-- BEGIN AVAILABLE RECORDS --

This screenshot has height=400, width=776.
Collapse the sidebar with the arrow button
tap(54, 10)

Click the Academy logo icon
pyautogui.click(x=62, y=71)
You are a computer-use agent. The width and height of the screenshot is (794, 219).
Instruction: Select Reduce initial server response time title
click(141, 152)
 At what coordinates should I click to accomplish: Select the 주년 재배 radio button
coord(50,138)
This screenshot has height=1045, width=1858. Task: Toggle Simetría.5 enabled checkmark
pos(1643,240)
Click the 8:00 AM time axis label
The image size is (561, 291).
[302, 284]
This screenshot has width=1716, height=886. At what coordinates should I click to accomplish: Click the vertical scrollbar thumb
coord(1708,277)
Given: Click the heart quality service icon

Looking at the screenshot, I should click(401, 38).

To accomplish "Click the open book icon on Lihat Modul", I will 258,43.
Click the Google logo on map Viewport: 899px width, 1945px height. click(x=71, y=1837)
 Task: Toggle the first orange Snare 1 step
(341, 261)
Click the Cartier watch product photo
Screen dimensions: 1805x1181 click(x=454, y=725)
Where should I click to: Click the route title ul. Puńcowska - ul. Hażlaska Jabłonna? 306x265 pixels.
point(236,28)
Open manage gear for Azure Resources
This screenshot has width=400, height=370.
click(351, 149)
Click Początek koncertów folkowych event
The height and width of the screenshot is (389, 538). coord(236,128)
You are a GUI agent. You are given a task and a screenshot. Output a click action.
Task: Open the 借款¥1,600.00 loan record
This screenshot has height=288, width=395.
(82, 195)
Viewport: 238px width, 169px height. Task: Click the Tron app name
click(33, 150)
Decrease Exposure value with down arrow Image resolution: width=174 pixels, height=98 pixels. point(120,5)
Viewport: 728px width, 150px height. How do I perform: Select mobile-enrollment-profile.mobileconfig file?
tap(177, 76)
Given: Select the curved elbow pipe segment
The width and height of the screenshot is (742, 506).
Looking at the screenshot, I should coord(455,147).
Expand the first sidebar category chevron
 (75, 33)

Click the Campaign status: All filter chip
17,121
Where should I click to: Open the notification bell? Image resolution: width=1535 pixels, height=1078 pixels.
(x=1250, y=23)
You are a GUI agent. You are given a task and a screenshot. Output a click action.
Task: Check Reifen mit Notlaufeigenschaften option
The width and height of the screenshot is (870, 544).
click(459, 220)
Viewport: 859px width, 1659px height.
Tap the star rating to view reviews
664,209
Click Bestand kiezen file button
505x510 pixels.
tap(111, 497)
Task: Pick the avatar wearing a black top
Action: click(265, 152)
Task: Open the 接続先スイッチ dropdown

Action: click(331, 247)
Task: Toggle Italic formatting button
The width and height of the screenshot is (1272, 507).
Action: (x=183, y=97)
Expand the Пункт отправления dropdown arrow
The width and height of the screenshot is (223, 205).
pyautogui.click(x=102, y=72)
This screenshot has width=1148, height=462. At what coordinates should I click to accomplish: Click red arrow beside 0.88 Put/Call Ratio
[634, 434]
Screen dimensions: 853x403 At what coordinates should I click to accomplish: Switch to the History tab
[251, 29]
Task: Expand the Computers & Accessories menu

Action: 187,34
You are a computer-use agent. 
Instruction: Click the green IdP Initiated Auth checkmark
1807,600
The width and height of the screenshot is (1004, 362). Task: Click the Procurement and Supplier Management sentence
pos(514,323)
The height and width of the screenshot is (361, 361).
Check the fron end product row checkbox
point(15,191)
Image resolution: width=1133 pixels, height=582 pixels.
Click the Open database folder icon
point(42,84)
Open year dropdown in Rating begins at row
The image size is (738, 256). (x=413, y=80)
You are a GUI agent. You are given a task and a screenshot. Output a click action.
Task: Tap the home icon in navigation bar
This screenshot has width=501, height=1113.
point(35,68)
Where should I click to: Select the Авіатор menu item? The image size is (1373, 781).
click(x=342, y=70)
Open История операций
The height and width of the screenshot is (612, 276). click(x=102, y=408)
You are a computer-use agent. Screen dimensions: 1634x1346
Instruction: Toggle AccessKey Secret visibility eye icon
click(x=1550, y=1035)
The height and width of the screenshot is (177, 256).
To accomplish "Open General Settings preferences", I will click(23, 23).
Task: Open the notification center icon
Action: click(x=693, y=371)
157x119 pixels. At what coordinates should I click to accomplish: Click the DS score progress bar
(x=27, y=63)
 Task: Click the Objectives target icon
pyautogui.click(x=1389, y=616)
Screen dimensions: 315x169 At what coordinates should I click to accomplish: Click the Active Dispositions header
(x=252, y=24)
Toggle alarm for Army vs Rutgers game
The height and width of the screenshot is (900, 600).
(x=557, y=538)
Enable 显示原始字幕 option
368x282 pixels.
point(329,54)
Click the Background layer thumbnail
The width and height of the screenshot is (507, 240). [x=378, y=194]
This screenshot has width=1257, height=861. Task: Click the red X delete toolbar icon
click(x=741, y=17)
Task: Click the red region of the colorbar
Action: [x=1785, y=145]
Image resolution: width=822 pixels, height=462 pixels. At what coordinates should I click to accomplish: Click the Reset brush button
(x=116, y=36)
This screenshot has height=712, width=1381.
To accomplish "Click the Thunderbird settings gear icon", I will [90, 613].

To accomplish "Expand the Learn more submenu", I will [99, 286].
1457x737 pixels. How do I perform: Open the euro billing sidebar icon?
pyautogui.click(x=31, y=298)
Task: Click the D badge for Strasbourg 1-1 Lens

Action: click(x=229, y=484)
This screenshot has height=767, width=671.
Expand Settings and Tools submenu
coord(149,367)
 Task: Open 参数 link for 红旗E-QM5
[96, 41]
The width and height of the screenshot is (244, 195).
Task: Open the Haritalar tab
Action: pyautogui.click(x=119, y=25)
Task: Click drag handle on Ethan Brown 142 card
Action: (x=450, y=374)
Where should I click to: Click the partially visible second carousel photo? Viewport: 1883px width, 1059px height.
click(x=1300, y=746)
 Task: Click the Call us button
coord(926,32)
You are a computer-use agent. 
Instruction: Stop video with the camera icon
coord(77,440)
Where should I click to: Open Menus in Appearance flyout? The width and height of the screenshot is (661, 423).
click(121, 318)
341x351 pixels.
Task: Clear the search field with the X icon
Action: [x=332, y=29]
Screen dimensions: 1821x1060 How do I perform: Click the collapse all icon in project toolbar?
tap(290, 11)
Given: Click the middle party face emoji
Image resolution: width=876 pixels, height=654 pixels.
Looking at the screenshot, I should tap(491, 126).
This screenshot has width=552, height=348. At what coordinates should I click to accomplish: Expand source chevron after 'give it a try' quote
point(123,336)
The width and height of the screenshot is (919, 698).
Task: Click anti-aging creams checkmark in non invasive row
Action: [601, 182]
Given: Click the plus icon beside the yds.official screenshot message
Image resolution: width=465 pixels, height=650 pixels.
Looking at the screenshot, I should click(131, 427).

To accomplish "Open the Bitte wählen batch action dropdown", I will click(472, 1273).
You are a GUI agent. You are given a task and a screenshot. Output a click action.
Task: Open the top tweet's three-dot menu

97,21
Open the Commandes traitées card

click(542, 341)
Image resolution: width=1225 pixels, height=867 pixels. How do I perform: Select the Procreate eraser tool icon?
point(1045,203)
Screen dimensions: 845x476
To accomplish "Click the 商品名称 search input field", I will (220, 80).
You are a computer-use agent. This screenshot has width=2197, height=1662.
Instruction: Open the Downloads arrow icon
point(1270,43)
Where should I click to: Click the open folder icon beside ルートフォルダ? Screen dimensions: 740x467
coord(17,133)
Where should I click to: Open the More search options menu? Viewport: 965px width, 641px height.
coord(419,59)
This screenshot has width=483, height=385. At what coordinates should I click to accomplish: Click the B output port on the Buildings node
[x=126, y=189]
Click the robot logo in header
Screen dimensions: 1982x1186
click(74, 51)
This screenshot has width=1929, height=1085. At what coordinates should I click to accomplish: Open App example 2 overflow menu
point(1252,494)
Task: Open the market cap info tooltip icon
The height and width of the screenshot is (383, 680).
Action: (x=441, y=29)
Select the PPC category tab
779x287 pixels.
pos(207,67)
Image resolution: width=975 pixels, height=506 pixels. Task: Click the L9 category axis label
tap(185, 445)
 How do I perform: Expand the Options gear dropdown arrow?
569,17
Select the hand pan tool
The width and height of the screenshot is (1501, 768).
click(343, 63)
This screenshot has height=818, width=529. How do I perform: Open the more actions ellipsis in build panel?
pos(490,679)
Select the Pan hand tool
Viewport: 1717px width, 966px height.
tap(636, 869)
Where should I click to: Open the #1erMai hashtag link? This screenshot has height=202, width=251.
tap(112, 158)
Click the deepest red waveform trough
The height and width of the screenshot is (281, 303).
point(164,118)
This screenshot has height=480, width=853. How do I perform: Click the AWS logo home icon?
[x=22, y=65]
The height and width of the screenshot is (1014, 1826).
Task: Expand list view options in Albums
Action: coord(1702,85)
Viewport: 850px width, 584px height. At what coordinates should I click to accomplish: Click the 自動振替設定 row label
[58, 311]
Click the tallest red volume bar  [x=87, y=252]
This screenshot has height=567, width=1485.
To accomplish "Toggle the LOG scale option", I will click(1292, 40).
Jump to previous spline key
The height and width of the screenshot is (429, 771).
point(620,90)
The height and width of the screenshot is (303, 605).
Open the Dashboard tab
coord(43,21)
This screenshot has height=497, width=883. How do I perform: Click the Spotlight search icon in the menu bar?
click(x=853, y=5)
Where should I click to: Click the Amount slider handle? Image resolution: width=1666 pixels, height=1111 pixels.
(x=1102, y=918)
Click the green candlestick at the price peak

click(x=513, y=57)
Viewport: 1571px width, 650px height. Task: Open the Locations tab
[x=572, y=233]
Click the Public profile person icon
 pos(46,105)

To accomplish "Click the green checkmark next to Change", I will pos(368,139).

-- END AVAILABLE RECORDS --

▸ WHAT YOU NEED TO DO
List the lines of the material from the line containing "This screenshot has height=818, width=529." to the line containing "Click the tallest", including both of those lines, as a JSON array of strings. Use one string per line and omit blank lines.

▸ OUTPUT FOR THIS EXERCISE
[
  "This screenshot has height=818, width=529. How do I perform: Open the more actions ellipsis in build panel?",
  "pos(490,679)",
  "Select the Pan hand tool",
  "Viewport: 1717px width, 966px height.",
  "tap(636, 869)",
  "Where should I click to: Open the #1erMai hashtag link? This screenshot has height=202, width=251.",
  "tap(112, 158)",
  "Click the deepest red waveform trough",
  "The height and width of the screenshot is (281, 303).",
  "point(164,118)",
  "This screenshot has height=480, width=853. How do I perform: Click the AWS logo home icon?",
  "[x=22, y=65]",
  "The height and width of the screenshot is (1014, 1826).",
  "Task: Expand list view options in Albums",
  "Action: coord(1702,85)",
  "Viewport: 850px width, 584px height. At what coordinates should I click to accomplish: Click the 自動振替設定 row label",
  "[58, 311]",
  "Click the tallest red volume bar  [x=87, y=252]"
]